**TASK TO COMPLETE**.
From the records below, extract only the lines running from the line with "Task: Click the 01, 20:00 time axis label" to the line with "The height and width of the screenshot is (467, 690).", both lines included, reproducing them exactly.

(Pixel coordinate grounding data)
------------------------------------------------------------------------
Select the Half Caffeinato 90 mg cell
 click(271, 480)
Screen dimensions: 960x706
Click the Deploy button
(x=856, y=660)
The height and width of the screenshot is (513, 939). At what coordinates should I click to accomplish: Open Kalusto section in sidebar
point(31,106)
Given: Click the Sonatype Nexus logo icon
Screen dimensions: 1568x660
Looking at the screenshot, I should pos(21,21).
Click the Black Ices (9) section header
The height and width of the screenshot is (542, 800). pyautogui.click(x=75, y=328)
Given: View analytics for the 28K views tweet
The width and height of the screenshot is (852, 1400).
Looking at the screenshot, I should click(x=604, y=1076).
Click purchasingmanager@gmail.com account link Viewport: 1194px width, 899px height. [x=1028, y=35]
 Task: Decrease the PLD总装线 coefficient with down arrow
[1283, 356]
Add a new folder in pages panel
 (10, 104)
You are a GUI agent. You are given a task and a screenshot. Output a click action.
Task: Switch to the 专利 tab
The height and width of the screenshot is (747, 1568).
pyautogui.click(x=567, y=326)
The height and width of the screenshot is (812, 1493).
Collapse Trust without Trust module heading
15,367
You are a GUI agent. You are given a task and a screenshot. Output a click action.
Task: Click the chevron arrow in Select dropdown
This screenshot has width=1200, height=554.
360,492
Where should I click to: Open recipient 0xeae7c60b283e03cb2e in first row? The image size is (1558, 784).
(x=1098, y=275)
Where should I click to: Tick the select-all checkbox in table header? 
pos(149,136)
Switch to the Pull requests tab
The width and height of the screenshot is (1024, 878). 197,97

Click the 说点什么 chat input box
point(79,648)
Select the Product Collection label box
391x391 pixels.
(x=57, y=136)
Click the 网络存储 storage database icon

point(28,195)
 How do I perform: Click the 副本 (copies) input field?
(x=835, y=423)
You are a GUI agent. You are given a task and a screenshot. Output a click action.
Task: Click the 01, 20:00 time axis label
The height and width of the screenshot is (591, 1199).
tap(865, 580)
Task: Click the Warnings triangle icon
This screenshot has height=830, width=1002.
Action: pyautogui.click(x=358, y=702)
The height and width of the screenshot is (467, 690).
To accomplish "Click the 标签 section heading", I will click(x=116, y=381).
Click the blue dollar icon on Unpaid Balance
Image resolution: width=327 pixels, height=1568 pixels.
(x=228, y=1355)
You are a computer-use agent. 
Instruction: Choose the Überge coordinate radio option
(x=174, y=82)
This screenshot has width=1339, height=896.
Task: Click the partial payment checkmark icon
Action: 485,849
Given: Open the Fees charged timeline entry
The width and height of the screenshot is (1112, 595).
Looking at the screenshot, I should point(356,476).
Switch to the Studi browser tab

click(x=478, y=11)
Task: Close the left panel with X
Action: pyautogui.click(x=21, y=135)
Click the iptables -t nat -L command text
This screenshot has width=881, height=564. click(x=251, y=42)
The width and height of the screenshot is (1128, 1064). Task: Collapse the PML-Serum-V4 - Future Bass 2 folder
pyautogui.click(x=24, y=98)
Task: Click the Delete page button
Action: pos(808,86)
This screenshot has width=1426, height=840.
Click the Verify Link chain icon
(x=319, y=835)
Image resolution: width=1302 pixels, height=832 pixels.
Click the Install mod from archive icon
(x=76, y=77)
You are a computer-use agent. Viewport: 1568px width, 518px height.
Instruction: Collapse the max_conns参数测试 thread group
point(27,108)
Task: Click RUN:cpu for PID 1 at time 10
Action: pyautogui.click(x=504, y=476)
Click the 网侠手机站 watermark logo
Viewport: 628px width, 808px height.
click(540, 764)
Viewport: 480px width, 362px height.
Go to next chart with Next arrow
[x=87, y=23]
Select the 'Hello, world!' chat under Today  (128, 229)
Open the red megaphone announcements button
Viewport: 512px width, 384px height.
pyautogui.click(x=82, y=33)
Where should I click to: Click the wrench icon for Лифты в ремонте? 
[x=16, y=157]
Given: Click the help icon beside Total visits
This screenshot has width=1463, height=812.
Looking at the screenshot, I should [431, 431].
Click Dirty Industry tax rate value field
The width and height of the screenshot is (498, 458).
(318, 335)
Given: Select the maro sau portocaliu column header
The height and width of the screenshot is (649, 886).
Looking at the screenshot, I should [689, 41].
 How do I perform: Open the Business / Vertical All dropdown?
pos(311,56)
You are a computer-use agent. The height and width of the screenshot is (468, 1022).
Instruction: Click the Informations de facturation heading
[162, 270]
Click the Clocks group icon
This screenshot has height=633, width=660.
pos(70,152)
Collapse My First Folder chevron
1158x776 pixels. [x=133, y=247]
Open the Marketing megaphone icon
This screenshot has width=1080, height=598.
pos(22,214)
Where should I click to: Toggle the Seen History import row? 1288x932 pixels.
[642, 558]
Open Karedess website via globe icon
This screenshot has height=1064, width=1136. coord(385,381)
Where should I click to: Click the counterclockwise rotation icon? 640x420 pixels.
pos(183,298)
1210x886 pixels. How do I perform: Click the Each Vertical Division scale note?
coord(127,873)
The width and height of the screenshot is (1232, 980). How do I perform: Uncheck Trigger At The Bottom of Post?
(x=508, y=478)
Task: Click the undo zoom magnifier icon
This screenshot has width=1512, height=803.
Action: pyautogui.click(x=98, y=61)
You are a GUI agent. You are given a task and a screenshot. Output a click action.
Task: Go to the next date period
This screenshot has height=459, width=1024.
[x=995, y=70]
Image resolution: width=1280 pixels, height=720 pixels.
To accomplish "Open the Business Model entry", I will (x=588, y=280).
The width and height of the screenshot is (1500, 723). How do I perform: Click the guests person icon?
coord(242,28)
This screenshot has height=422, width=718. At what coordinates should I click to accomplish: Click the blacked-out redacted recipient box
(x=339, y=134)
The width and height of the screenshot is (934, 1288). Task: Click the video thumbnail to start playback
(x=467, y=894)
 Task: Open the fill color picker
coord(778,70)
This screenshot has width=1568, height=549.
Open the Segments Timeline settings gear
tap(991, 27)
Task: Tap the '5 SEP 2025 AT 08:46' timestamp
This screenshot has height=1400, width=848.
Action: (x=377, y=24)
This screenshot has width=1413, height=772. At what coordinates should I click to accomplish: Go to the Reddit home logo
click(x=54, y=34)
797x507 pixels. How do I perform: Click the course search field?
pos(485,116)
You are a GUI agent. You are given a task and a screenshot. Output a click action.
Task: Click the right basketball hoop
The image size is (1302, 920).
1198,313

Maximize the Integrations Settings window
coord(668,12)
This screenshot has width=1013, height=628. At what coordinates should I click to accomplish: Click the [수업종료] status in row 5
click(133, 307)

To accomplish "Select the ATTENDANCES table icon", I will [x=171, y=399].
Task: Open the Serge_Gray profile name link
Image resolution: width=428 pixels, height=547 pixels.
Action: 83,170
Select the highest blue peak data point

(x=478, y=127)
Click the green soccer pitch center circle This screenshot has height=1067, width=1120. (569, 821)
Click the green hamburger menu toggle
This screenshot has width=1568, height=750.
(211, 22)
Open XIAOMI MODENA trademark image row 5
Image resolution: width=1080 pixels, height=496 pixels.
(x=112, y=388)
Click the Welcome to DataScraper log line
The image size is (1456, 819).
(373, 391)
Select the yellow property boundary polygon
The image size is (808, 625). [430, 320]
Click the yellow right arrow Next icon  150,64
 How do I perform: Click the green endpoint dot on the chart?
------------------------------------------------------------------------
**EXPECTED ANSWER**.
Task: Click the 01, 20:00 time axis label
The height and width of the screenshot is (591, 1199).
tap(865, 580)
Task: Click the Warnings triangle icon
This screenshot has height=830, width=1002.
Action: pyautogui.click(x=358, y=702)
The height and width of the screenshot is (467, 690).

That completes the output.